Due to persistent labor shortages that are “of the airline industry’s own making,” a major union warned on Friday that the current Easter vacation disruption will be repeated throughout next week’s half-term school holidays and during the summer peak season.
Airlines and airport operators have blamed recent employee shortages on lengthy security and reference checks slowed by government red tape, but the Unite union claims this is a “smokescreen.”
“The aftermath of mass sackings is now chronic staff shortages across the board. Aviation chiefs need to come clean with the public. This is a crisis of their making,” slammed Unite’s general secretary Sharon Graham.
“We are determined that workers will not pay for this crisis. Current pay and conditions in the industry are so poor that workers are voting with their feet. It can only be resolved by offering higher wages and better working conditions for staff. Unite is utterly determined to fight for that,” Graham continued.
At the onset of the pandemic, the Unite boss launched a high-profile campaign against British Airways, which utilized the crisis to lower wages and conditions for long-serving employees.

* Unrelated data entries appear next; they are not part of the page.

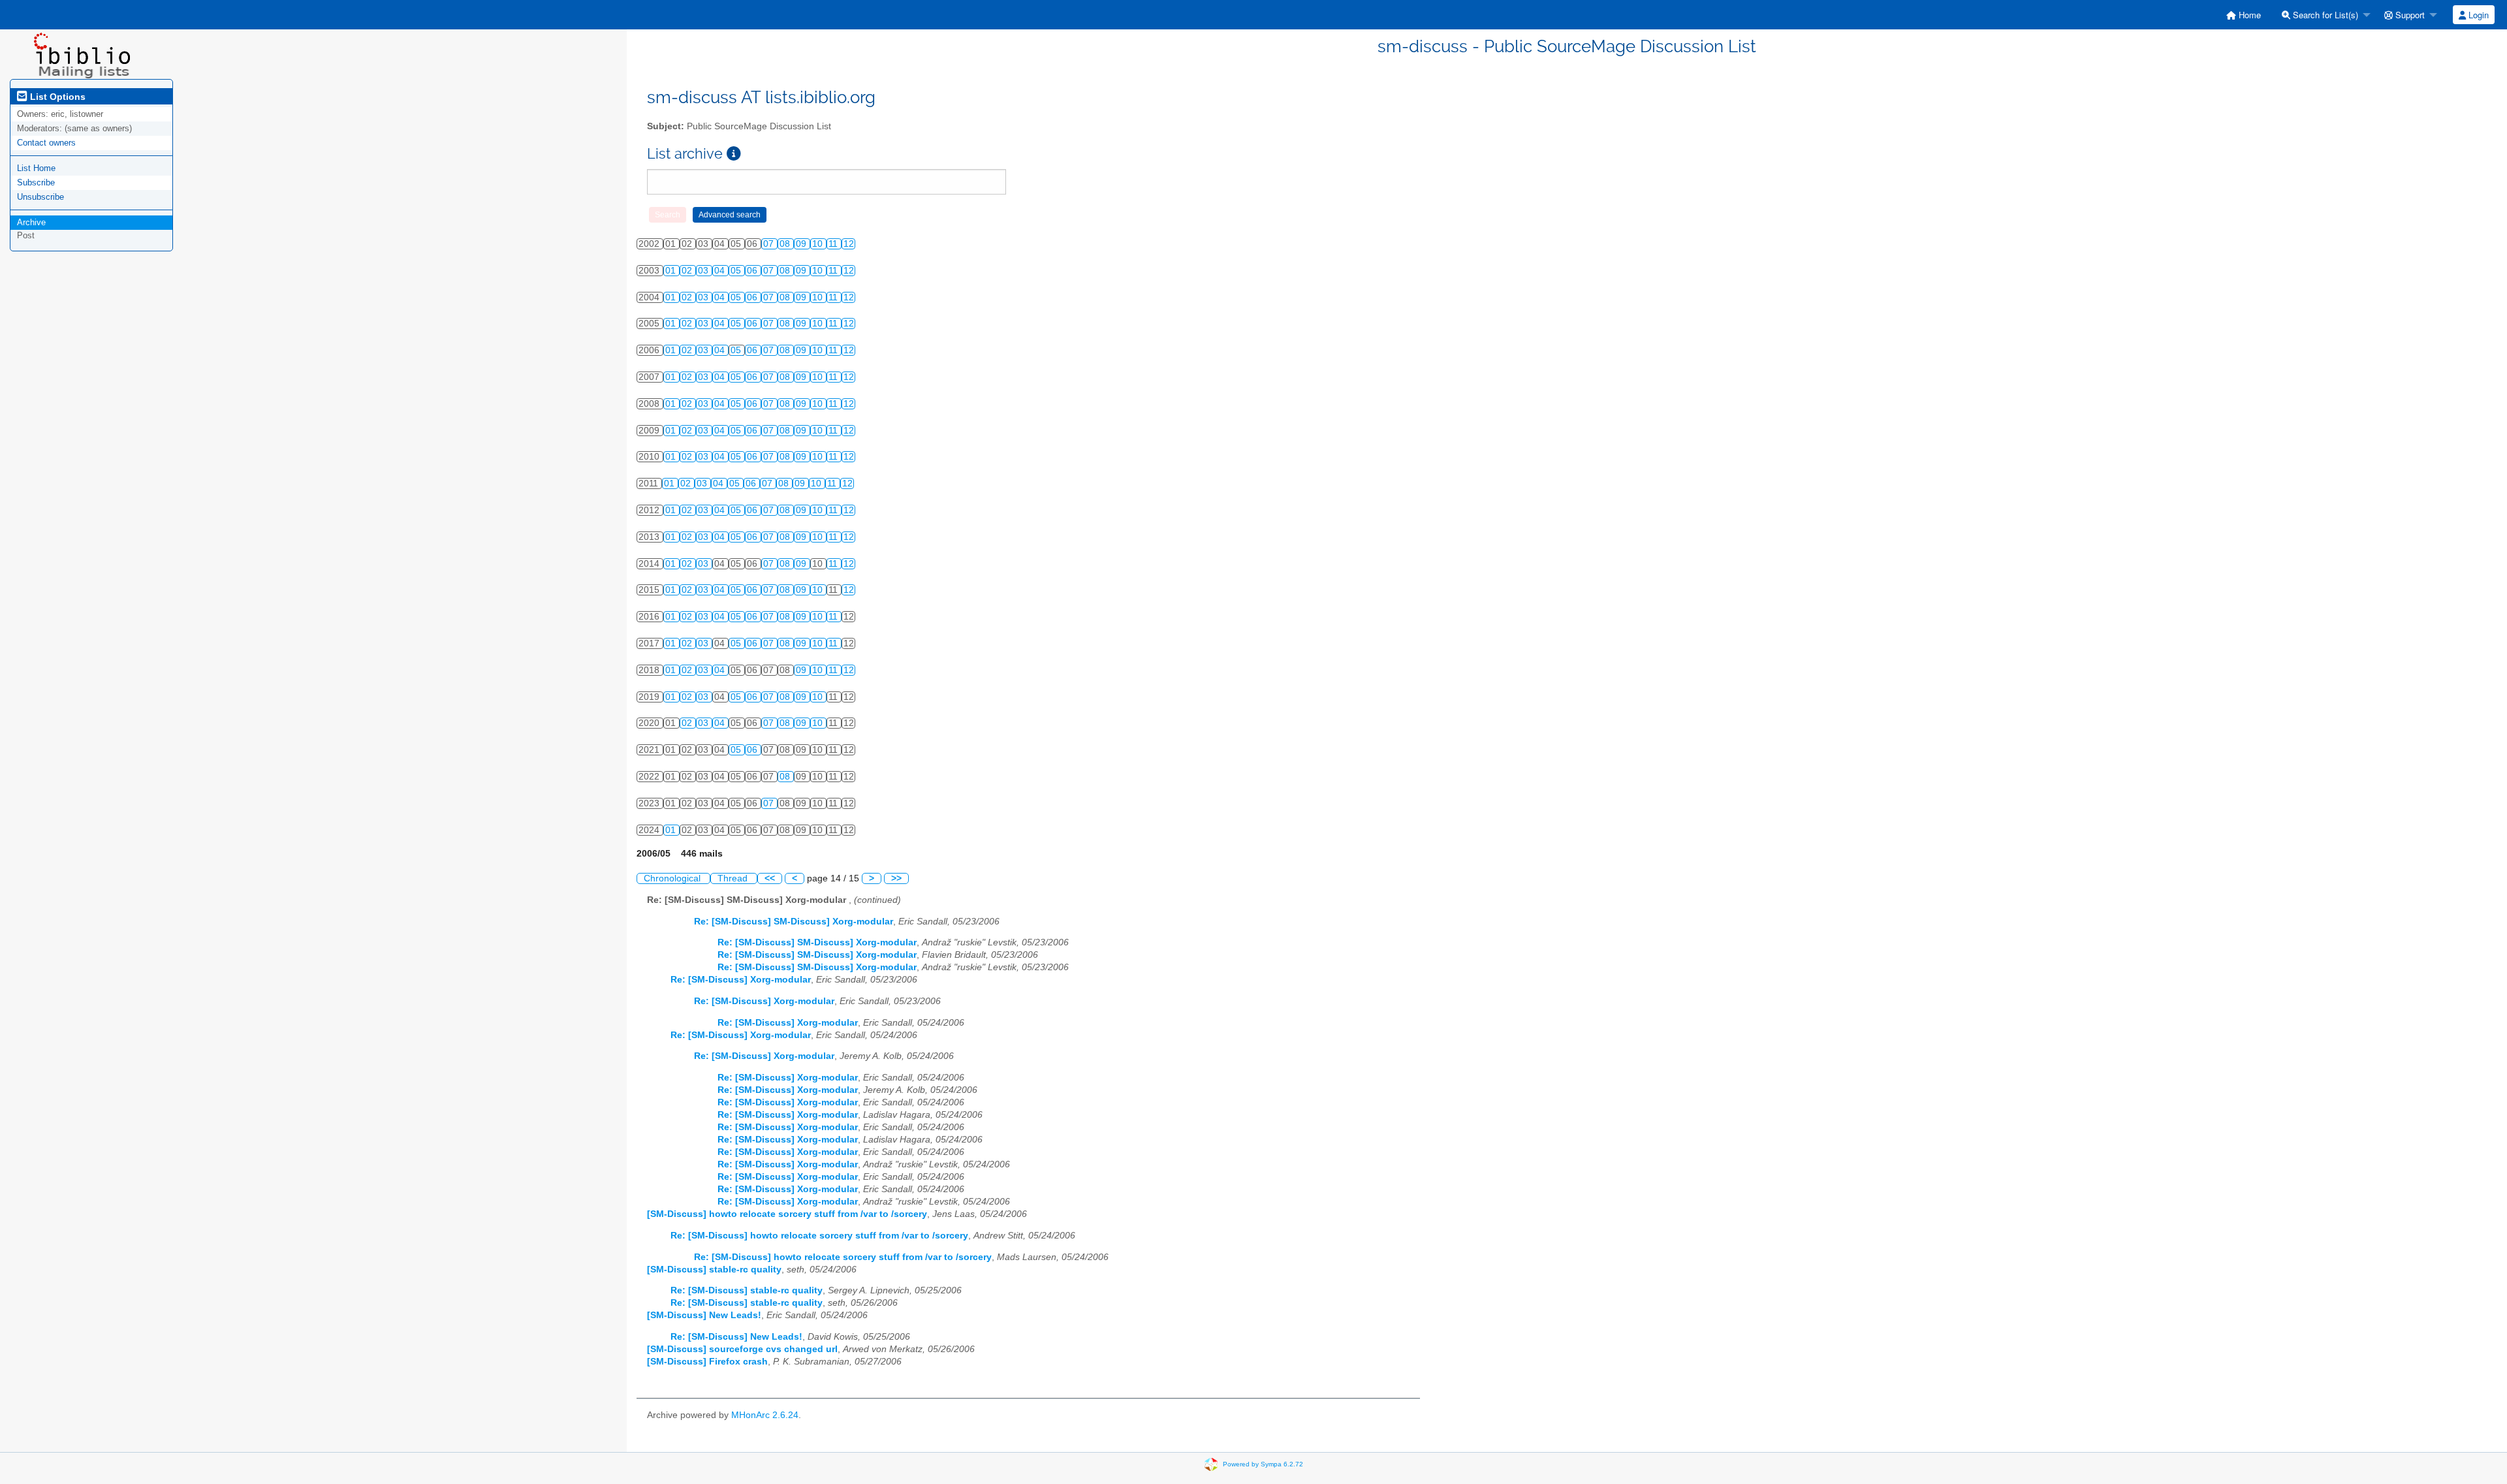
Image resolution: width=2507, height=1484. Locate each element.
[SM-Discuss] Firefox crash (707, 1361)
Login (2477, 14)
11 (834, 244)
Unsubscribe (40, 197)
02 (688, 271)
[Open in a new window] (734, 154)
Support (2409, 14)
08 (786, 244)
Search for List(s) (2324, 14)
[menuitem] (2243, 14)
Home (2248, 14)
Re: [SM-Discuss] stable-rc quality (746, 1290)
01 (671, 271)
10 (818, 244)
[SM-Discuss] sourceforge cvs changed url (742, 1349)
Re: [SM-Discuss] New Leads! (736, 1337)
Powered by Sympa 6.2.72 (1263, 1464)
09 (802, 244)
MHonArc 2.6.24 (764, 1415)
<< (770, 878)
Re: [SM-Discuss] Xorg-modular (740, 980)
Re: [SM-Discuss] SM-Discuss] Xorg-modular (793, 921)
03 (704, 271)
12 (849, 244)
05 (737, 271)
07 (769, 244)
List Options (56, 96)
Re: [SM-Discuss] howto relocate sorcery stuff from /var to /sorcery (819, 1235)
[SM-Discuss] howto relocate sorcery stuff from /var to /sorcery (787, 1214)
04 (720, 271)
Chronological (673, 878)
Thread (733, 878)
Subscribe (36, 182)
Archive (31, 222)
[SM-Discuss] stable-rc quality (714, 1269)
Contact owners (46, 143)
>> (896, 878)
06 (753, 271)
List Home (36, 168)
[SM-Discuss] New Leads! (704, 1315)
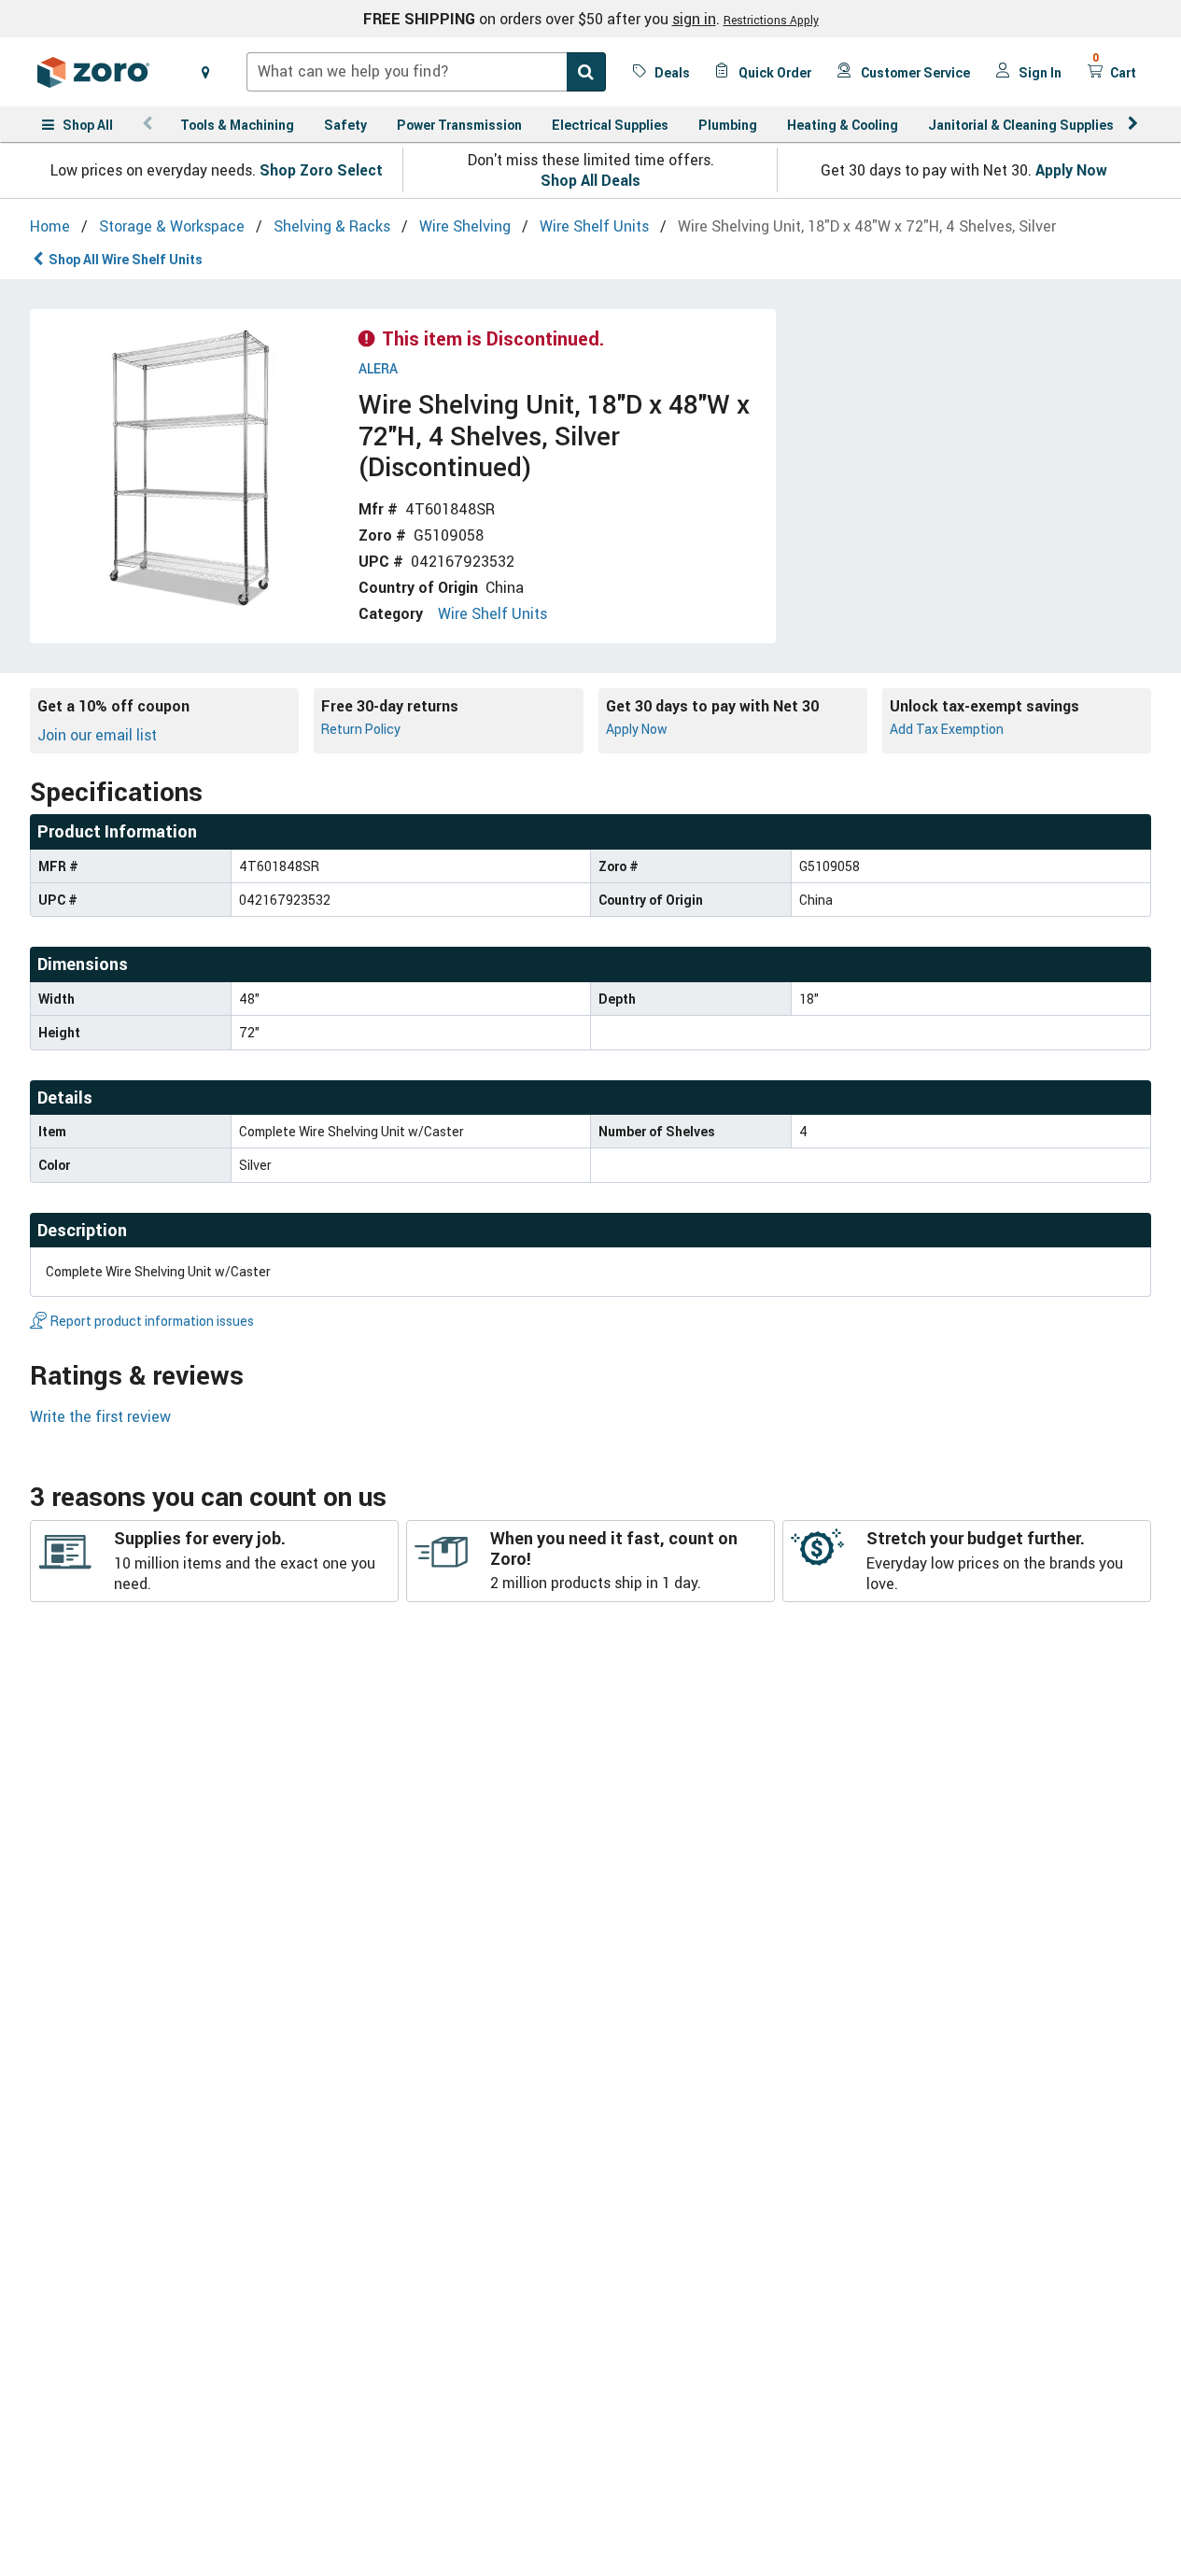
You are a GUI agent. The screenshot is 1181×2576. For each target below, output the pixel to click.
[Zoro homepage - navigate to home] (93, 72)
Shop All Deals (590, 180)
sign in (694, 18)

To characterize the strategy, Graham coined the phrase “fire and rehire.”
Industry experts had told airlines, according to the union, that they needed to start employing workers much earlier. “The blame for the current chaos lies with the aviation bosses and their failure to see what was coming,” the union blasted.
In recent months, Unite has taken a stand against a number of big aviation employers, threatening strike action if they refuse to raise pay rates significantly.
On Friday, it was revealed that the union had begun a consultation with every British Airways employee it represents, asking if they would support a strike over an alleged infringement of a recent pay raise agreement.
Although the vote is not an official strike vote, it may serve as a precursor to a full strike vote, which could bring the airline to a halt if a strike is authorized.